CMUEngineer - 6 months ago 17

Python Question

In order to make clustering a more feasible task, I want to remove items from an array if they have another item which is within some threshold in n-dimensional euclidean space. The input data into this truncation is an array of pixel-wise feature vectors. My first thought was to compute the pairwise euclidean distance matrix between all the items and then operate on them as such:

`indices = list(range(len(X)))`

dist_matrix = euclidean_distances(X,X)

index = 0

while True:

deletion = np.where(dist_matrix[index]<=threshold)[0]

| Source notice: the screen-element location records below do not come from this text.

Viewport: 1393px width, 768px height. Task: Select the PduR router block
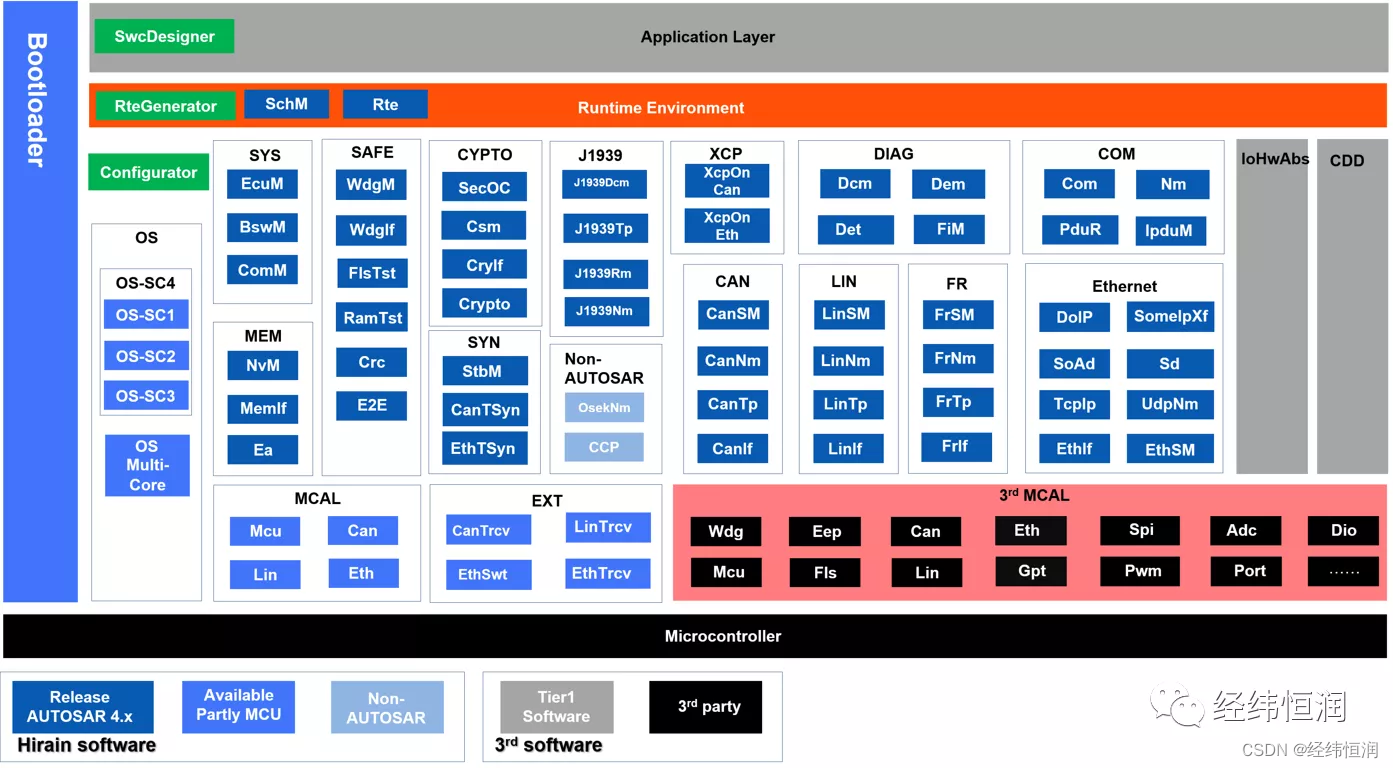click(1080, 230)
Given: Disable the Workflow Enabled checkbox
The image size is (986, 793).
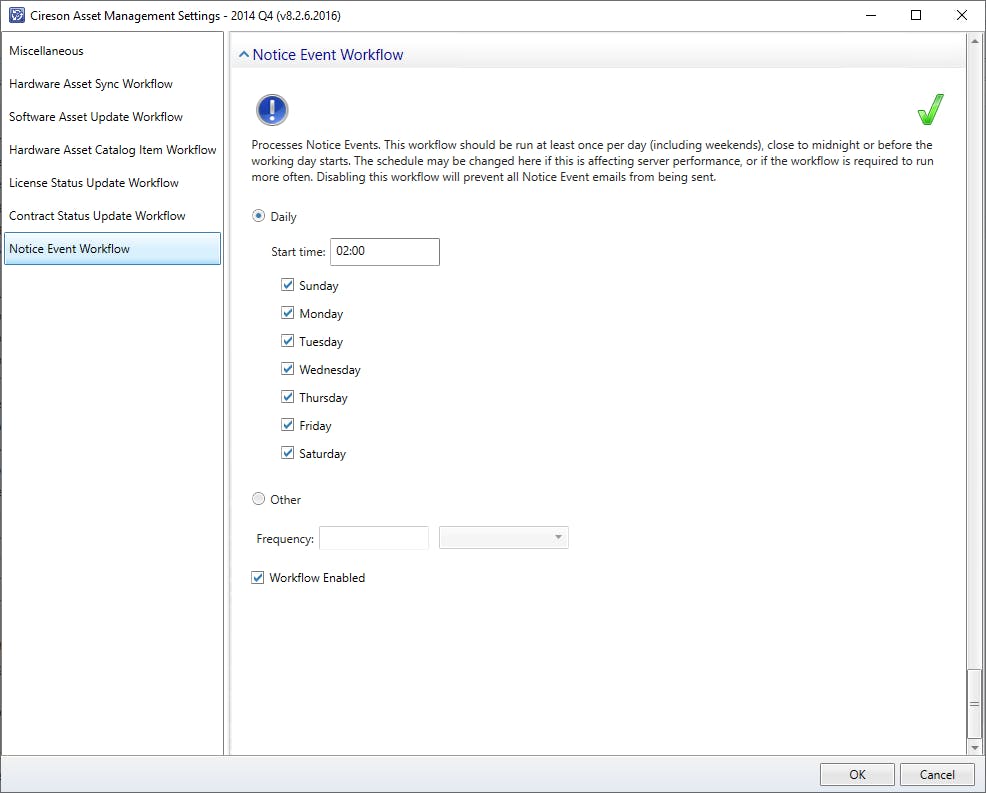Looking at the screenshot, I should pos(258,577).
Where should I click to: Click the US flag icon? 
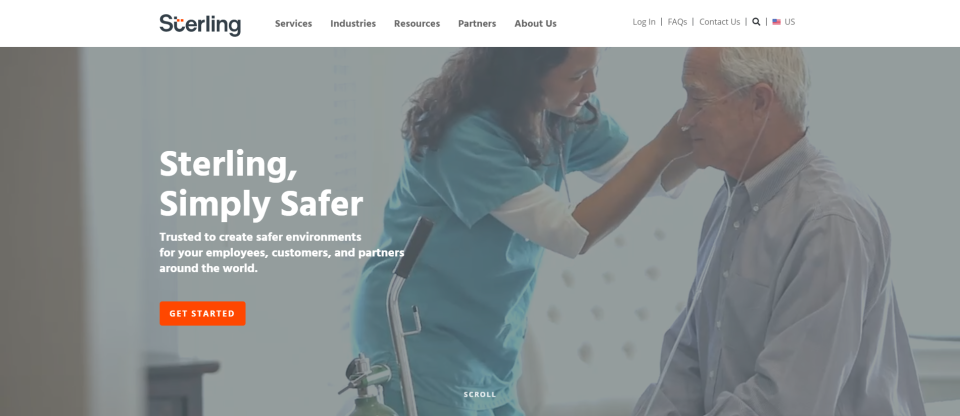click(776, 22)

indices = [i for i in indices if i==index or i not in deletion]

try:

index = indices[indices.index(index) + 1]

except IndexError:

break

dictionary = []

for index in indices:

dictionary.append(X[index])

However, this leads to a Memory Error for my large dataset when creating the distance matrix with sklearn.metrics.pairwise.euclidean_distances. What is an effective, memory-conservative manner to perform this operation? I've realized that the computation of this distance matrix is what is causing problems in the clustering algorithm, so I would like to be able to avoid the computation of such a large distance matrix by truncating the input array.

Answer

Depending on the number of dimensions n, number of points N, the size of the problem in each dimension L, and your acceptable separation distance d, one option would be to grid your space into boxes of dimension d and retain at most one point within each grid box. Memory requirement would change from O(N^2) to O((L/d)^n), and running time would change from O(N^2) to O(N + (L/d)^n), so it might be more efficient if L/d and n are not too large.

Alternately, it might be practical to use the following algorithm

```
for each point p in points
for each point q in points
if p <> q and p.dist(q) < Dmin
q.delete
```

This should be O(N^2) running time and O(0) extra memory.